Abisi cevap vermedi. Umut zarfı eline alıp incelediğinde zarfın önceden açılmış olduğunu fark etti. Başını kaldırıp abisine baktığında zarfı onun açtığını anladı. Annesi ve babası da Umut'u izliyordu.
Umut zarfı açıp içindeki kağıdı aldı. Katlanmış kağıdı açarak sessizce okumaya başladı.
Merhaba Umut,
Umarım iyisindir. Çünkü ben gayet iyiyim. Yakın zamanda şirketteki başarılarım sayesinde görevimde yükseltilmiştim. Şimdi ise çalıştığım firmanın yurt dışındaki şubesine gönderiliyorum. Açıkçası bu konuda oldukça mutluyum. Çünkü kariyerim adına önemli bir gelişme bu. Umarım beni anlarsın.
Bu satırları sana yazmak bana pek de zor gelmiyor. Çünkü seninle arkadaşlıktan başka bir şey düşünemiyorum. Ama sen bunun ötesinde duygular hissediyorsun. Beni sevdiğinin çoktandır farkındayım, Umut. Ancak senden hep uzak durdum. Sakın beni yanlış anlama. Belki tekerlekli sandalyenden dolayı böyle yaptığımı düşünmüş olabilirsin. Ama böyle bir şey kesinlikle olamaz. Ben sadece senin benim için hissettiğin duyguları bir başkası için hissediyorum.
Sana umut vermemek adına senden hep uzak durdum. Senin kırılmanı hiç istemedim. Keşke sadece birbirimizi birbirine yakın iki dost olarak hatırlayabilseydik. Ne yazık ki, biz o kadar şanslı değilmişiz. İkimiz de farklı duygulara bezenmişiz.
Seni son bir kez görmek istiyorum. Bana beni sevdiğini itiraf ettiğin yerde ve yine aynı saatte seni bekliyor olacağım. Umarım bu mektup eline hemen geçer. Çünkü uçağım yarın. Yine de ben senin gelmeme ihtimalini düşünerek birkaç satır daha ekleyeceğim.

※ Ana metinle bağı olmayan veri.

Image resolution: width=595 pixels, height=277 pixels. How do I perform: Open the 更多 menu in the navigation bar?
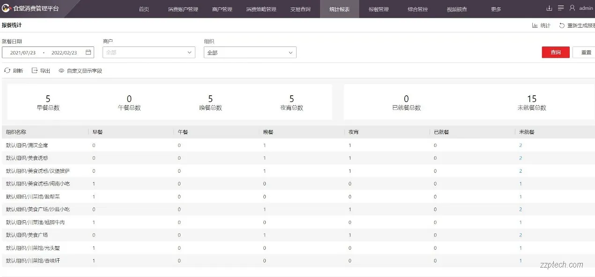coord(495,8)
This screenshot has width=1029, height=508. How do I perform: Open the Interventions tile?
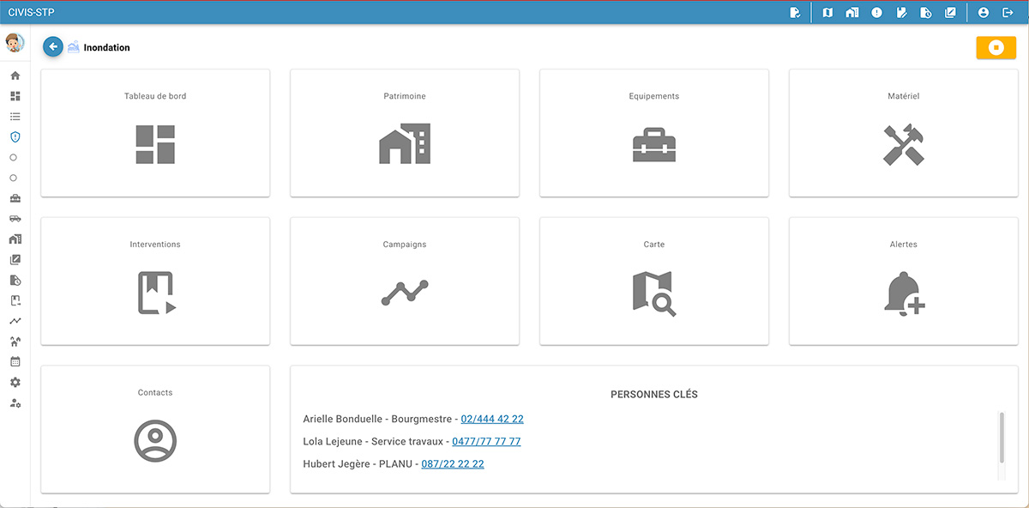point(155,281)
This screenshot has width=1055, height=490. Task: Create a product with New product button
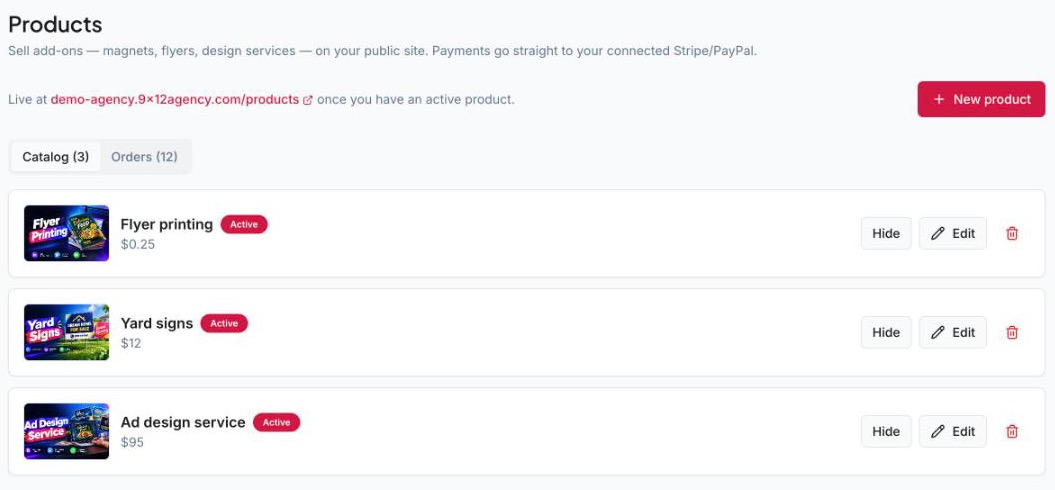981,100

Benden sonra beni sevmeye devam etme, Umut. Elbette bunu yapmak karşındakini incitmiyorsa en doğal hakkın. Ama ben senin kendini de incitmeni istemiyorum. Bir başkasını sev, Umut. Hayallerinde bir başkası olsun. Senin yüreğin çok temiz. Karşına iyi birinin çıkması ümidiyle,
hep mutlu ol.
Filiz Yavuz.
Umut gözyaşlarını sildi usulca. Masadakilerin ona baktığını hissedebiliyordu. Kahvaltısına henüz başlayamadan hızla sandalyesini sürerek evden çıktı. Asansöre binip aşağı indi. Apartmandan çıktığında saat henüz dokuzdu. Sevdiğini itiraf ettiği saat on birdi. İki saat içerisinde oraya varabilme umuduyla elinde gözyaşlarıyla ıslanmış mektubuyla tekerlekli sandalyesini sürmeye başladı.
***
Saat on birdi. Umut tekrardan mektubu okumaya başlamıştı. Her okuyuşunda Filiz' in geleceği yerin burası olduğu cevabını alıyordu. Ancak Filiz'den henüz bir iz yoktu. Gecikmiş olabileceğini düşünüp ona söyleyebileceği sözleri düşündü. Ona bir defa daha seni seviyorum.' demek istiyordu. Son bir kez sarılmak istiyordu. Son bir kez gözlerine bakmak istiyordu. Ne yazık ki, saat on bir buçuğu geçtiğinde bile Filiz gelmemişti. Mektubu tekrar açıp emin olmak istediğinde o ana kadar hiç dikkat etmediği bir şeyi fark etti.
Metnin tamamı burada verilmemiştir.